En los despachos de Anfield la lectura es clara: cada paso que acerque a Akliouche al Parque de los Príncipes puede acercar a Barcola a la Premier League. No es una garantía, pero sí un cambio de contexto decisivo en una negociación que, hasta ahora, parecía encallada por el precio.

El reloj aprieta en Anfield

La urgencia del Liverpool no es un secreto. El equipo necesita un extremo nuevo. El perfil de Barcola encaja por edad, proyección y características, y tras el fracaso en la tentativa por Yan Diomande, el francés se ha convertido en la prioridad absoluta.

Lo que el club no puede permitirse es una persecución interminable. Si las conversaciones con el PSG se alargan hasta el final del verano y el acuerdo no llega, el Liverpool se encontrará con un problema doble: sin su objetivo principal y con todos los rivales sabiendo que necesita fichar sí o sí.

En ese escenario, cualquier club vendedor endurecería su postura. La desesperación se convertiría en veneno para la capacidad negociadora de los de Anfield, obligados a pagar primas de urgencia por alternativas de menor nivel o menor encaje.

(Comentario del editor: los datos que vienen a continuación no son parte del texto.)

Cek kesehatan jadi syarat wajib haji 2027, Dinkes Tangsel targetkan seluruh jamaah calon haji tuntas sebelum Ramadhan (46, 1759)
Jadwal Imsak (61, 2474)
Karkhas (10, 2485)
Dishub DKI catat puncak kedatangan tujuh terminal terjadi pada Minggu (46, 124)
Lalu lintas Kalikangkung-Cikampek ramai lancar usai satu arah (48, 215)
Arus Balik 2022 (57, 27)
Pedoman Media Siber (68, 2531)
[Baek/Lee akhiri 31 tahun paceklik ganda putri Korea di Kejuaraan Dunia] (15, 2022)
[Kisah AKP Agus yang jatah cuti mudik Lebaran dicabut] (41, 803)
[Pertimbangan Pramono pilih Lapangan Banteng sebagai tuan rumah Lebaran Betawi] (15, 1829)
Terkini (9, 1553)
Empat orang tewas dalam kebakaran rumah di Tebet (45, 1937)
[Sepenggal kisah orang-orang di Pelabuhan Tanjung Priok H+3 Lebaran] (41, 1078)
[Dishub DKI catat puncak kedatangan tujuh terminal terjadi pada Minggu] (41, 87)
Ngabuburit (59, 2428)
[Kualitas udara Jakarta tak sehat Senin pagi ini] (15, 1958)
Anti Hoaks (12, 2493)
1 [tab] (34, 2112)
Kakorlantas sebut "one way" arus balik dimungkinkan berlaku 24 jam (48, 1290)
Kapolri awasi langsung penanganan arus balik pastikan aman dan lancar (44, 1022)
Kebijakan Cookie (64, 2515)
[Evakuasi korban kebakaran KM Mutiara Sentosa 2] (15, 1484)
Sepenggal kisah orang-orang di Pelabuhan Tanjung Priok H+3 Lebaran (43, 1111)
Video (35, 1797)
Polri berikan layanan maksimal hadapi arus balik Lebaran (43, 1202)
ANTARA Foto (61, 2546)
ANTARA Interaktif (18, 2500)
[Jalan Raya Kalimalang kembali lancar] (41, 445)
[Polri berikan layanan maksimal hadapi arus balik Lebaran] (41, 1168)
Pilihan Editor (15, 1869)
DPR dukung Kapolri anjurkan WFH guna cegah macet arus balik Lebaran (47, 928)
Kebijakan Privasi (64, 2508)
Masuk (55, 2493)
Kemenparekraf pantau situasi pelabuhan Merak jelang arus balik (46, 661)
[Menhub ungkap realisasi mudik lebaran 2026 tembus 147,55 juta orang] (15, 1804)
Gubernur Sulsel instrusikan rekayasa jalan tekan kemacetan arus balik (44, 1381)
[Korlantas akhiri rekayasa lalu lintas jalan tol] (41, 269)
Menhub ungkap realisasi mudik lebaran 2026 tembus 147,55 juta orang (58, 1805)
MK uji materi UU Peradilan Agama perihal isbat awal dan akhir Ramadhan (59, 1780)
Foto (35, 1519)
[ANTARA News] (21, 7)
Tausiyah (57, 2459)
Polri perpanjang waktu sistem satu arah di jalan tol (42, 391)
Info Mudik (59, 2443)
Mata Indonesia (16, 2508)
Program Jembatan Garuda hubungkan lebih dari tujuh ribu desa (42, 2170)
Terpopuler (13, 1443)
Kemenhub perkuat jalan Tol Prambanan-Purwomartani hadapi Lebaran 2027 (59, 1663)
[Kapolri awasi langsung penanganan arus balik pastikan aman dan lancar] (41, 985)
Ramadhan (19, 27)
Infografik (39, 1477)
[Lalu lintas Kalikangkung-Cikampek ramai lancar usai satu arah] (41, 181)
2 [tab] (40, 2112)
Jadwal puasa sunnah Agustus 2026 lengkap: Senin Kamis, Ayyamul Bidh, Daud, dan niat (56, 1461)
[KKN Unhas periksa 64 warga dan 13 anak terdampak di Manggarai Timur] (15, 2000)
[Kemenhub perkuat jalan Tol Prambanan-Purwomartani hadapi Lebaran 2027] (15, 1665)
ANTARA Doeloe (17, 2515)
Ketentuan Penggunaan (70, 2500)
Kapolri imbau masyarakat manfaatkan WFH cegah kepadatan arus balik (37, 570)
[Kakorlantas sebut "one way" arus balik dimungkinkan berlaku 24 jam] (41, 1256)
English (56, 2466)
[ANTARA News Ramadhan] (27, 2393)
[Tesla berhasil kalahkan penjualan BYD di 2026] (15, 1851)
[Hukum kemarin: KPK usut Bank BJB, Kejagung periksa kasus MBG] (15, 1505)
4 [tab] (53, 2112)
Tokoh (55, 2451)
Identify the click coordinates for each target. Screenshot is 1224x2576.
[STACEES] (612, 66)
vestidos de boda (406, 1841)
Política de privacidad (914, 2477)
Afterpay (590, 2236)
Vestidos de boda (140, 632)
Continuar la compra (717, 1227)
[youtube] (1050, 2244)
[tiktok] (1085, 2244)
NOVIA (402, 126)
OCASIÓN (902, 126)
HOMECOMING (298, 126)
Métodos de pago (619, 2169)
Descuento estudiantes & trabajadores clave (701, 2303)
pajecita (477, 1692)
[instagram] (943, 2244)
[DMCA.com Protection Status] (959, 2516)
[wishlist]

Por eso, el posible fichaje de Akliouche por el PSG no es solo una noticia lateral de mercado: puede ser el detonante que desbloquee una de las grandes operaciones del verano. Si París decide soltar a Barcola, el Liverpool tendrá una oportunidad. La cuestión es si podrá aprovecharla antes de que el reloj del mercado marque el final.